Repetitive positional compression of the axillary artery can cause a spectrum of pathology in the overhead athlete, including focal intimal hyperplasia, aneurysm formation, segmental dissection, and branch vessel aneurysms. Prompt recognition of these rare lesions is crucial given their propensity toward thrombosis and distal embolism, with positional arteriography necessary for diagnosis.

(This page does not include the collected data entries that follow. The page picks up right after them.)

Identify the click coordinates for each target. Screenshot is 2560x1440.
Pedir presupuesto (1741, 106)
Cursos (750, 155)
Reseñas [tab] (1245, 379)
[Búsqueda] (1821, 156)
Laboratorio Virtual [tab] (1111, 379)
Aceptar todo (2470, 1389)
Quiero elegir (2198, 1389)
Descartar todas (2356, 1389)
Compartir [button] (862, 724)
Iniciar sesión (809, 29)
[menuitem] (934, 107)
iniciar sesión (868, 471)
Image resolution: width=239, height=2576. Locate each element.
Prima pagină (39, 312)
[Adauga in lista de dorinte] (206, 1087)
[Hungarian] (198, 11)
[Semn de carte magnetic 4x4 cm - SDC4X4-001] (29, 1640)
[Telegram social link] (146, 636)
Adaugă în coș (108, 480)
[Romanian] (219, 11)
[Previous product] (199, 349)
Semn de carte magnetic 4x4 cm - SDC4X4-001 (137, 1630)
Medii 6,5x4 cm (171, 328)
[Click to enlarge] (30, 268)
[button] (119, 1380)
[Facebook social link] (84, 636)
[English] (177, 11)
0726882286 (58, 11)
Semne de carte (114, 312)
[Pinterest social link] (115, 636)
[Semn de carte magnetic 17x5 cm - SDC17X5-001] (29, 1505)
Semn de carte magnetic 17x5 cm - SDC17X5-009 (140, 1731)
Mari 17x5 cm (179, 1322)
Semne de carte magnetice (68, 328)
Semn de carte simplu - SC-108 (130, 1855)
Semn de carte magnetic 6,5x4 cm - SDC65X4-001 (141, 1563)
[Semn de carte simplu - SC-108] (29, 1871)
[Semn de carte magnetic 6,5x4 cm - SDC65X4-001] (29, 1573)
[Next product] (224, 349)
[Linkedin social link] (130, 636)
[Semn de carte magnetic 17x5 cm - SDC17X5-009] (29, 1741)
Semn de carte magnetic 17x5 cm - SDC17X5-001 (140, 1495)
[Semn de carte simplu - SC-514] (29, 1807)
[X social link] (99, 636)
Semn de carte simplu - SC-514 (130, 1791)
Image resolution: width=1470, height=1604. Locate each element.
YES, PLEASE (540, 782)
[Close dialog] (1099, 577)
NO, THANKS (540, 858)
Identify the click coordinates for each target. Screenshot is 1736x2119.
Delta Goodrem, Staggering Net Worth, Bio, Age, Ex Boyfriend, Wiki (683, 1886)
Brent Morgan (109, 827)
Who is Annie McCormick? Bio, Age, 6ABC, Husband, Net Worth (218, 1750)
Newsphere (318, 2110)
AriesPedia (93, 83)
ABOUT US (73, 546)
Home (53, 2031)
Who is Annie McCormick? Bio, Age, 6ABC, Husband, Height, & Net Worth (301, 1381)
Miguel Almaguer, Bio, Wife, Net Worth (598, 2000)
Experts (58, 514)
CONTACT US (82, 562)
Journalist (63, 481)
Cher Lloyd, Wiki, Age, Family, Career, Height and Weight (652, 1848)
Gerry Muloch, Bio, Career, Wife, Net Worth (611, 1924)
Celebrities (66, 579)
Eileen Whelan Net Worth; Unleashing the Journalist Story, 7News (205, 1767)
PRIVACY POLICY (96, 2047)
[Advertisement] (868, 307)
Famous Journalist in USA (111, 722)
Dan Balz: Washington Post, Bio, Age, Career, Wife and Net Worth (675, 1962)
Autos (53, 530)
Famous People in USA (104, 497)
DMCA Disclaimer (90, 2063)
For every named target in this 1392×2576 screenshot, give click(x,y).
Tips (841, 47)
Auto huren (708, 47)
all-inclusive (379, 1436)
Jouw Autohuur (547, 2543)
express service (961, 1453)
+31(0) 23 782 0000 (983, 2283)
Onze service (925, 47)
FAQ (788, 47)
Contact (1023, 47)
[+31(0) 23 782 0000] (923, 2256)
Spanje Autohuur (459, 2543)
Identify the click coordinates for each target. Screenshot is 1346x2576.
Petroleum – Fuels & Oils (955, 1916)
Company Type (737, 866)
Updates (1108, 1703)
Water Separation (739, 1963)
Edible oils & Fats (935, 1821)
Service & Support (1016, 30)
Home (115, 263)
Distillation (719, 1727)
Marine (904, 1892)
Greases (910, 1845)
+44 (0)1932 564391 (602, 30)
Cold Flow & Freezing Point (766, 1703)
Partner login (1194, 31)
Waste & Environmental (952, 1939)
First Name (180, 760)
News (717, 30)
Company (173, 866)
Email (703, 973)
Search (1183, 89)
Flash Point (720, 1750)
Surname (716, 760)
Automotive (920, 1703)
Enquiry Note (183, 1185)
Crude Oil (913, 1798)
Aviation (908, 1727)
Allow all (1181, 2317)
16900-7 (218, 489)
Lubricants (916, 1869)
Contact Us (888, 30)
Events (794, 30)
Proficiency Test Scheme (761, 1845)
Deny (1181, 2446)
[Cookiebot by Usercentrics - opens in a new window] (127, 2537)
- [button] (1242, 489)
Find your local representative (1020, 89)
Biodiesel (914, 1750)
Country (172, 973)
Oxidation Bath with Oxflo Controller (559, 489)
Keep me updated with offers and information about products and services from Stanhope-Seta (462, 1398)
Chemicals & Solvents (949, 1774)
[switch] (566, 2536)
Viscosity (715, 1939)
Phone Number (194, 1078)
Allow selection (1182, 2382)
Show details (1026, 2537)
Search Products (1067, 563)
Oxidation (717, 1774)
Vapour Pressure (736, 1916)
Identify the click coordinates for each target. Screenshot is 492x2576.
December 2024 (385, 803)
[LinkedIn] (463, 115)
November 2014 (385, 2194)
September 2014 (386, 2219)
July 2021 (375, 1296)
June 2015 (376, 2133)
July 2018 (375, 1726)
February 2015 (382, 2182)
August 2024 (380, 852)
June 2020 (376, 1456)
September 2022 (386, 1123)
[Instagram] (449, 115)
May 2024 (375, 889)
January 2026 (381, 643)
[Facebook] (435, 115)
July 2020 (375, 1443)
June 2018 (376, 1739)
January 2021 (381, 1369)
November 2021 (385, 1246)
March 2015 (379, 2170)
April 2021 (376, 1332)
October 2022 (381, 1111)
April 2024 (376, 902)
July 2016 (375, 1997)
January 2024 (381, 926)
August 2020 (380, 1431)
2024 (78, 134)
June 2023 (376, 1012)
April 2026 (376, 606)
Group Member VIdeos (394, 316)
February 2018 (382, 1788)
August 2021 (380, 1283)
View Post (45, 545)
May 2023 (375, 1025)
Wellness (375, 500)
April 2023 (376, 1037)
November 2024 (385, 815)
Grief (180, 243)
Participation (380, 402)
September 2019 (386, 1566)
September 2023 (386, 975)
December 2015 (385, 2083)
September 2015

Full functional recovery can usually be anticipated within several months of surgical treatment, consisting of mobilization and segmental reconstruction of the diseased axillary artery or ligation/excision of branch aneurysms, as well as concomitant management of distal thromboembolism.

摘要

目的

描述在高性能过顶运动员中发现的腋动脉病变谱以及当前治疗的结果。

方法

对专门治疗胸廓出口综合征(TOS)的中心治疗腋动脉病变的患者进行回顾性分析。根据动脉病理学和手术管理评估治疗结果。

结果

2000 年 1 月至 2010 年 8 月期间,9 名男性运动员因优势臂的动脉功能不全而被转诊,占 TOS 治疗的 572 例患者的 1.6%(动脉 TOS 治疗的 47 例患者中的 19%)。7 名是精英棒球投手(6 名职业选手,1 名大学选手),2 名是职业棒球教练,有练习投球的职责,平均年龄为 30.9±2.9 岁。首发症状包括手臂疲劳(5 例)、手指麻木(4 例)、冷过敏/雷诺氏现象(2 例)、静息痛(1 例)和指尖栓塞(1 例)。在出现症状后 2.5±0.8 周(范围 1-8 周)进行经导管溶栓治疗的 3 例患者,其中 1 例进行了血管成形术和支架置入术。在血管造影和手术探查时,6 例患者在肱骨头对侧的腋动脉出现远端闭塞,要么是在休息时(3 例),要么是在手臂抬高时(3 例),1 例患者腋动脉夹层伴位置性闭塞,2 例患者旋肱动脉动脉瘤血栓形成。5 例患者肘部以下有栓塞性动脉闭塞。治疗包括腋动脉节段性修复,使用隐静脉(n=7;5 例间置旁路移植术和 2 例补片血管成形术)、旋肱动脉动脉瘤结扎/切除(n=2)和远端动脉血栓切除术/溶栓术(n=2)。术后平均住院时间为 3.8±0.5 天,恢复不受限制的过顶投掷的时间为 10.8±2.7 周。在中位随访 15 个月(范围 3-123 个月)时,主要辅助通畅率为 89%,次要通畅率为 100%。9 例患者均继续从事职业棒球运动,尽管有 1 例在长期随访中退役。

结论

腋动脉的重复位置性压迫可引起过顶运动员的一系列病变,包括局灶性内膜增生、动脉瘤形成、节段性夹层和分支血管动脉瘤。鉴于这些罕见病变易发生血栓形成和远端栓塞,因此需要进行体位动脉造影以明确诊断,及时识别这些病变至关重要。通过对患病腋动脉进行移动和节段性重建,或对分支动脉瘤进行结扎/切除,以及同时处理远端血栓栓塞,大多数患者可在手术后几个月内获得完全的功能恢复。